Giovanni Rivara fu Luigi
Niccolò Rivara set up a business in Sestri Levante trading textiles. In 1825 one of his sons, Luigi, relocated to Genoa on the corner of Piazza San Lorenzo and Via di Scurreria, where the shop has remained to this day, strategically positioned opposite the cathedral. By the mid-19th century the Rivaras had a huge customer base, as documented in the cash book of 1847: the middle classes, aristocrats, Queen Maria Cristina of Savoy (the wife of Carlo Alberto), religious orders, hotel and restaurant owners. The shop, selling fabric of various kinds for underwear and linen as well as the famous Chiavari macramé, has been handed down from generation to generation and is still a point of reference for the Genoese. Luigi Rivara recently celebrated the 200th anniversary of the business. He proudly remembers that when Pope John Paul II stayed in Genoa on a visit, he slept on Rivara sheets. The decor retains its 19th century appearance with the lovely sign, windows and iron and glass entrance, cupboards, shelving, a ladder on the wall and the solid walnut counter made from a single piece of wood more than five metres long.

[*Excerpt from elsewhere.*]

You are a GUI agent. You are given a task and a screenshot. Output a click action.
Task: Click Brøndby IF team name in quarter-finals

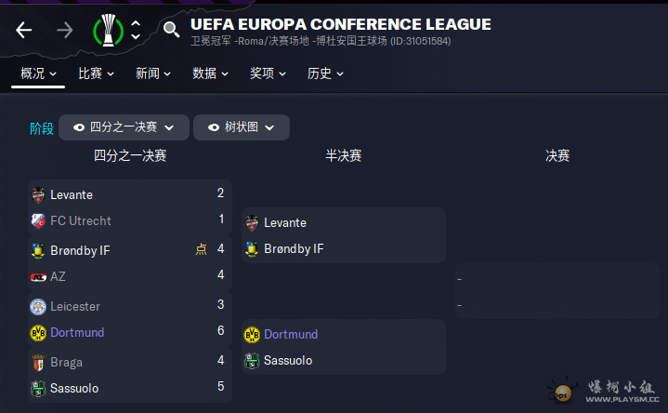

Among the precious objects are the old accounting records entered in books that had to be audited annually by the local council, and the stamped tape measures from the 19th century.
As well as the mezzari (block printed motif fabrics) with traditional designs and modern interpretations by Genoese artists, there are many documents bearing witness to an important part of the economic history of the city and beyond: the fabrics used came from the affluent Lombardy region and by sea from England, Ireland, the Netherlands and Belgium.